Between planting and scouting, testing and harvesting, conserving and managing, the work on a row crop farm is endless. On this family farm in Iowa, two Polaris RANGERs and a Sportsman 850 are essential tools for everyday chores.
It’s harvest season near Boone, Iowa, and Sean Blomgren drives his RANGER 1000 out to a cornfield and pulls a sample from a stalk. He flips down the RANGER’s tailgate to set up a makeshift field lab with testing equipment that he hauls in the cargo box. He peels the husk off the ear of corn, breaks off a pile of kernels, and pours them into a tester to evaluate moisture. Then he catalogs the results to analyze the information.

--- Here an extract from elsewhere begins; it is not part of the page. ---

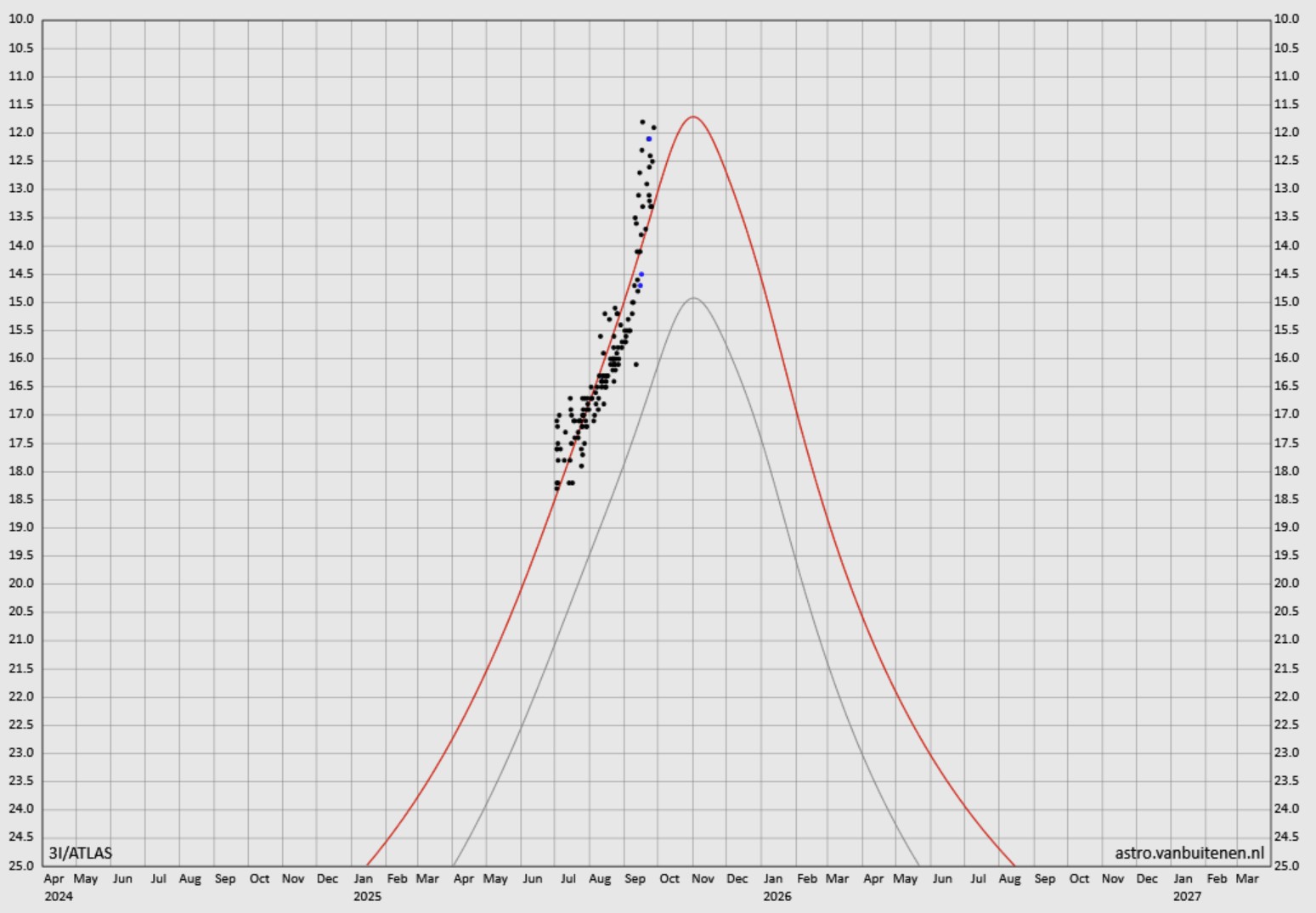Image resolution: width=1316 pixels, height=913 pixels.
Task: Select the blue data point at magnitude 14.5
Action: pos(641,274)
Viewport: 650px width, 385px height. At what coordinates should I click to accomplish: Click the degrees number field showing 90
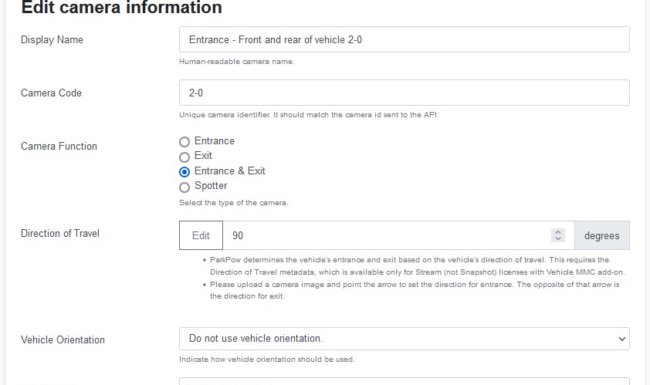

It’s an example of how technology has made row crop farms like his faster and more data-driven, and for Blomgren, 37, two Polaris RANGER 1000s and a Sportsman 850 are vital parts of the business equation. “They’re an important part of what we do,” says Blomgren, who, along with his uncle, aunt, and cousin, grows both corn and soybeans on his family’s 150-year-old farm that now comprises 3,000 acres. He also operates a commercial seed business and a conservation business that does prairie installation, seeding, and management. “From field testing to getting us from point A to B, the RANGERs and the Sportsman help us finish our jobs quicker. They are fast, easy to hop in and out of, and far more nimble than a truck or a tractor. We’ve relied on them even more as our business has grown. They’re our go-to tools."